Il faut également tenir compte de la vulnérabilité, question dont j'ai déjà traité, et aussi de la juste compensation, en mettant au point en France un système destiné à compenser les pertes et les dommages dus aux changements climatiques. On pourrait pour cela s'inspirer des deux mécanismes existants : le Mécanisme international de Varsovie décidé par la COP19 et le Fonds vert pour le climat, nouvelle proposition européenne.

Mes propositions, pour la France, sont d'abord d'ordre procédural. Je propose d'adapter à la justice climatique que nous recherchons les grands principes procéduraux – les principes d'information, de participation et d'accès à la justice – de la démocratie environnementale qui existent déjà. La justice climatique comporte un pan opérationnel : le contentieux climatique. Pour que les individus et les collectivités puissent porter en justice les litiges avec l'État ou avec les entreprises émettrices de gaz à effet de serre, il faut favoriser l'accès à la justice climatique. On peut envisager à cette fin de réviser la loi de modernisation de la justice pour le XXIe siècle en repensant la protection du patrimoine maritime, en facilitant l'expertise scientifique dans le prétoire pour favoriser les actions en justice et en assouplissant les conditions d'exercice de l'action de groupe, pour l'instant rigides et peu favorables à des actions collectives de victimes des injustices climatiques. Il faut aussi repenser la définition du préjudice et du dommage dus au changement climatique et introduire dans cette loi, qui n'en dit mot, la notion de vulnérabilité.

Actuellement, les magistrats sont débordés par les questions environnementales et climatiques, auxquelles ils ne sont pas formés. Aussi, le deuxième volet de la réforme visant à mieux prendre en compte l'exigence de justice climatique pourrait consister à centraliser les procédures relatives aux atteintes à l'environnement et au changement climatique au sein de grands tribunaux spécialisés. On pourrait aussi envisager, comme l'a fait l'Espagne en 2014, de créer une section du parquet spécialisée dans les questions environnementales et climatiques, lesquelles ne doivent pas être séparés.
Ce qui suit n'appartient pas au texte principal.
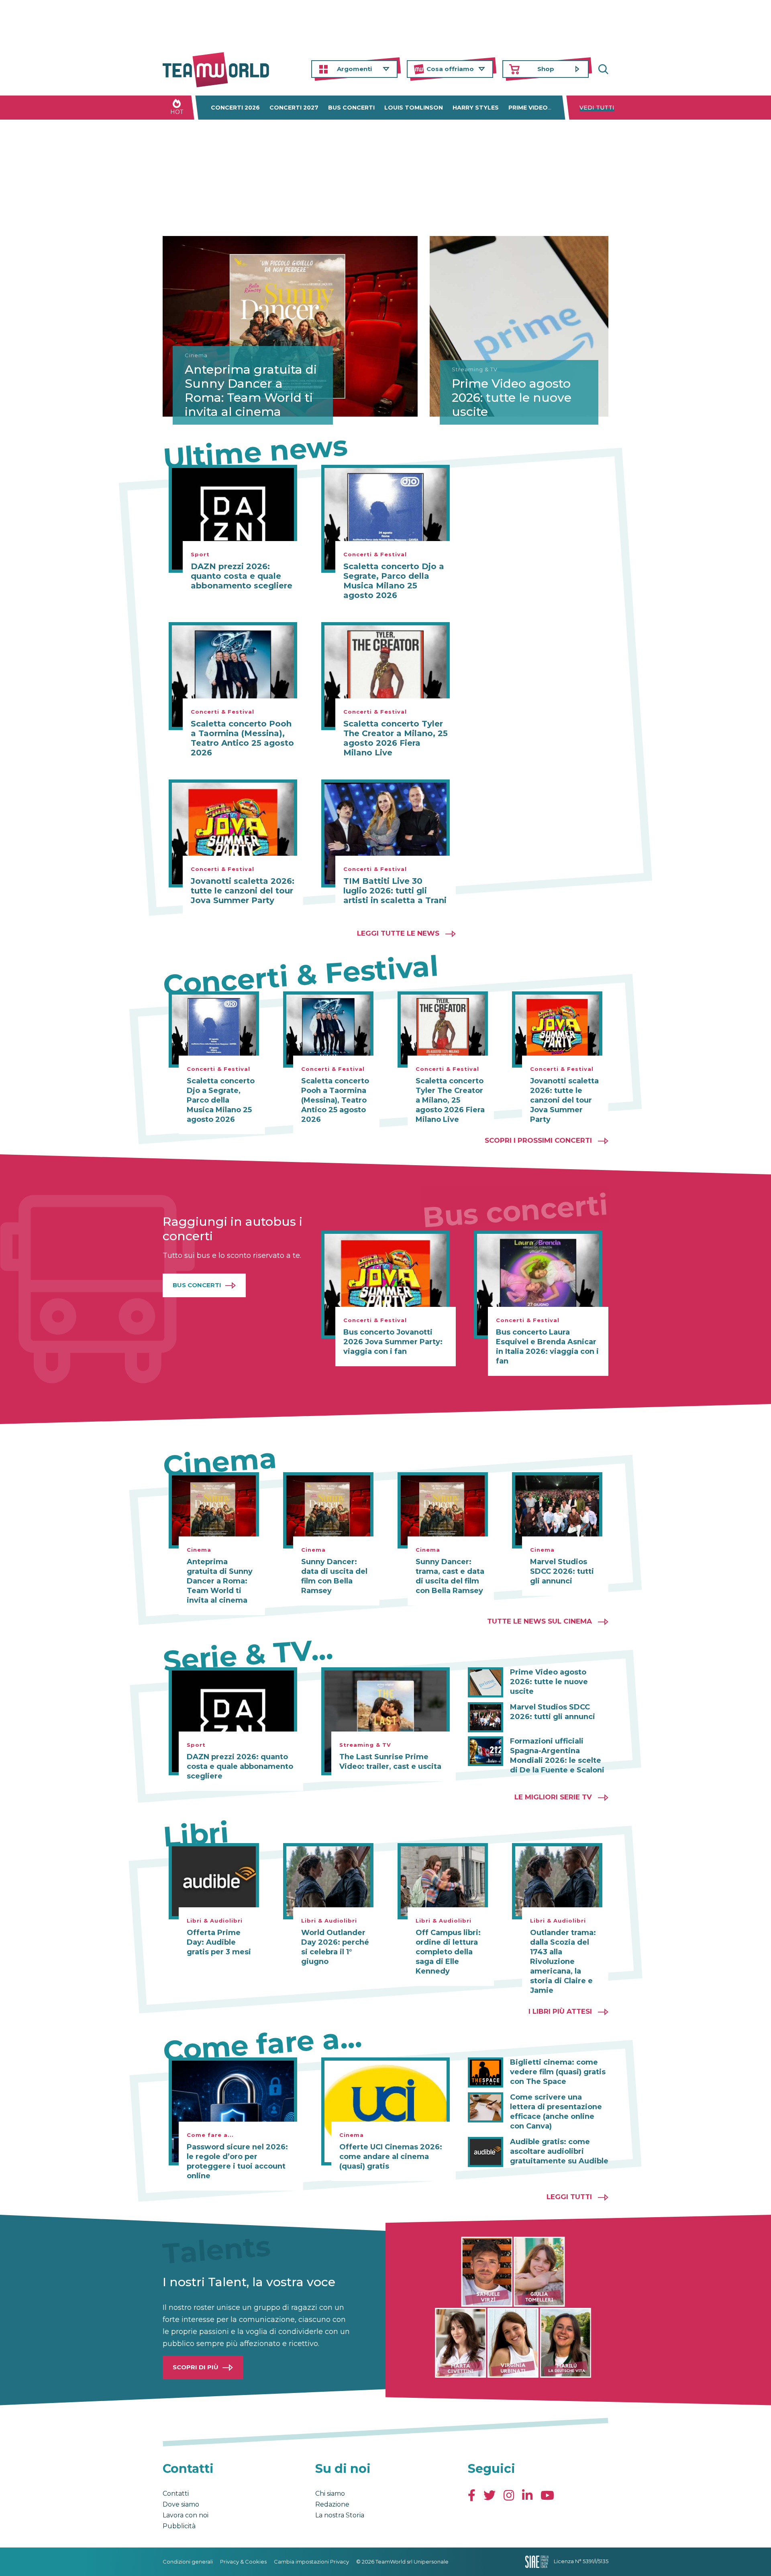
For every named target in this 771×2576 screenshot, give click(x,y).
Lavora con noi (185, 2515)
Questions procédurales mises à part, il conviendrait aussi d'élargir la portée de la proposition de loi sur l'adaptation des littoraux au changement climatique adoptée par le Sénat le 30 janvier dernier en insistant sur la vulnérabilité de certaines stations balnéaires et, puisque la question qui bloque est celle de l'urbanisation ou de la non-urbanisation, en affinant la définition de l'agglomération, du village et du hameau, sans mettre en péril par l'autorisation de comblement des « dents creuses » tout ce qu'a institué la loi Littoral.
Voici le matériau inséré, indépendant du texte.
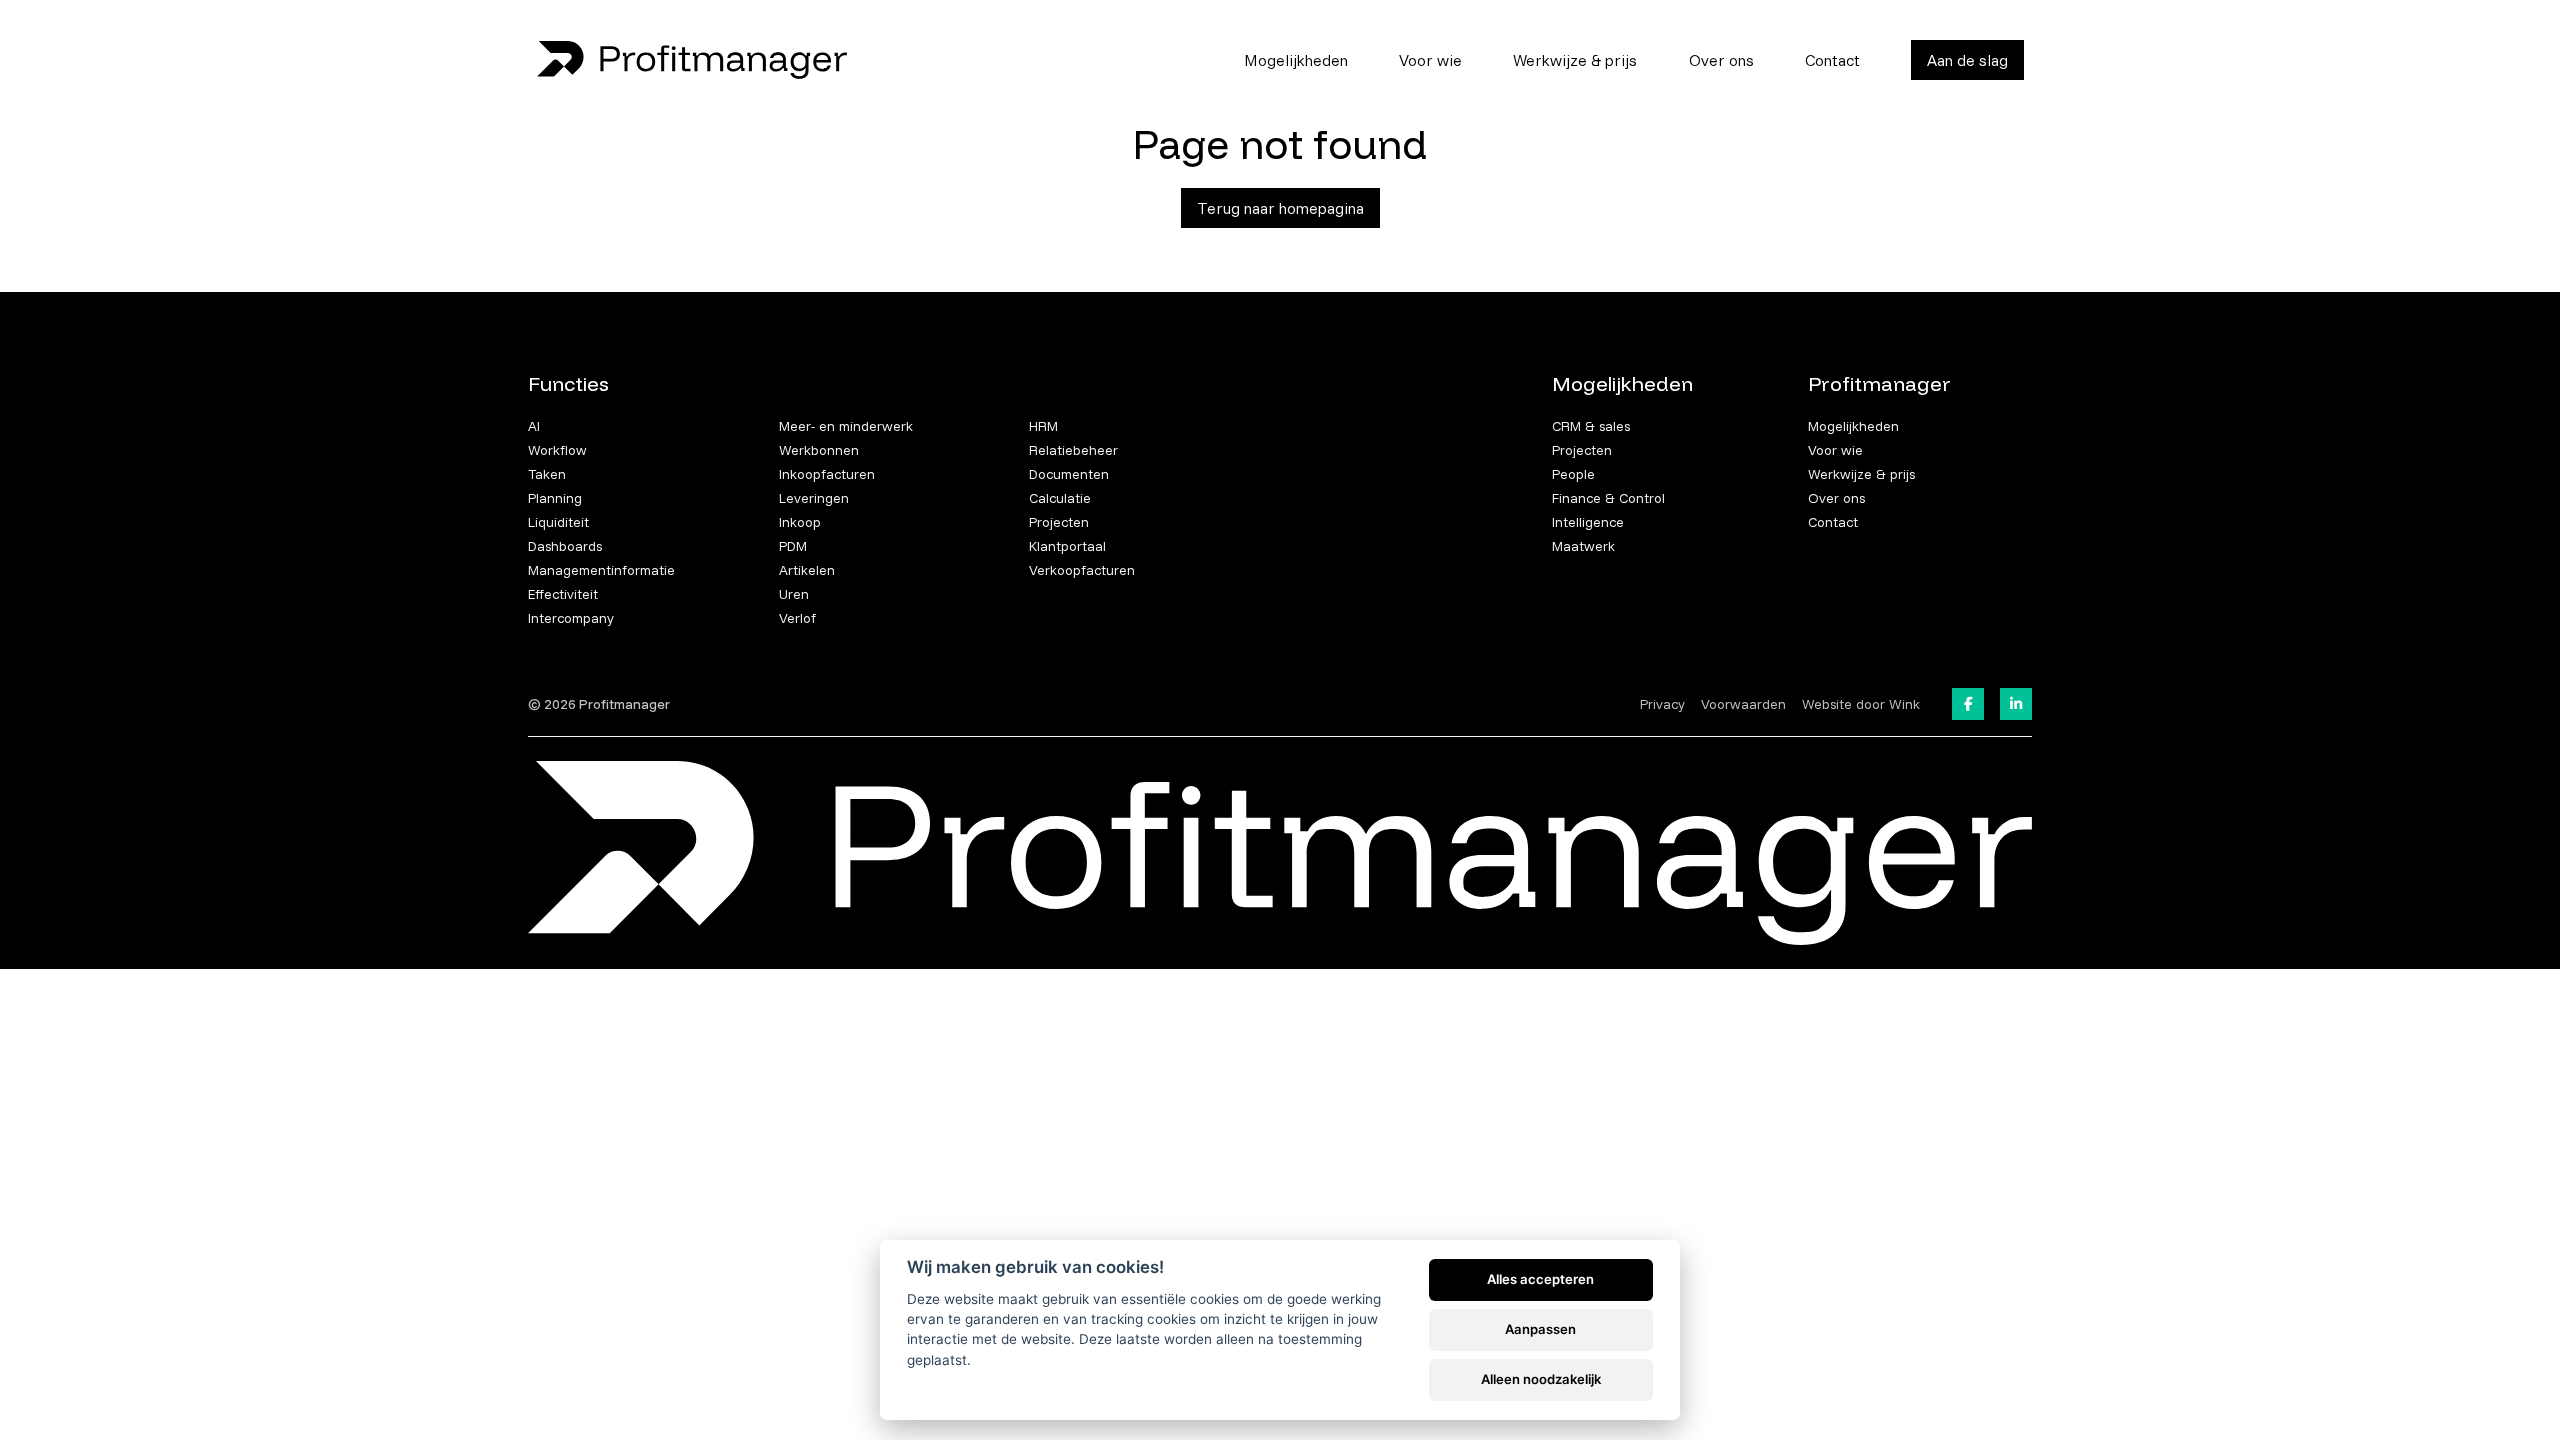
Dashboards (565, 546)
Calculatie (1060, 498)
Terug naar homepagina (1280, 208)
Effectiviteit (563, 594)
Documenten (1069, 474)
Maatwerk (1583, 546)
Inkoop (800, 522)
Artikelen (807, 570)
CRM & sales (1591, 426)
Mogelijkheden (1296, 60)
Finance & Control (1608, 498)
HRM (1043, 426)
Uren (794, 594)
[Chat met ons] (2520, 1400)
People (1573, 474)
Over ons (1721, 60)
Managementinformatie (601, 570)
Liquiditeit (558, 522)
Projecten (1059, 522)
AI (534, 426)
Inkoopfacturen (827, 474)
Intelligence (1588, 522)
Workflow (557, 450)
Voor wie (1430, 60)
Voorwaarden (1743, 704)
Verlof (797, 618)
Pour ce qui est enfin de la solidarité, la France pourrait constituer un Fonds climat, sur le modèle du Fonds vert pour le climat ou sur celui du Mécanisme de compensation pour pertes et dommages. Le Fonds Barnier, en sa forme actuelle, est contestable et mériterait qu'une audition complète lui soit consacrée. Mais on peut imaginer de l'adapter – c'est en discussion à la Cour des comptes et à la Caisse des dépôts – pour qu'il soit alimenté différemment et qu'au nombre des critères d'allocation de ces ressources figurent, pour établir de nouvelles solidarités, les notions de risque climatique et de justice climatique.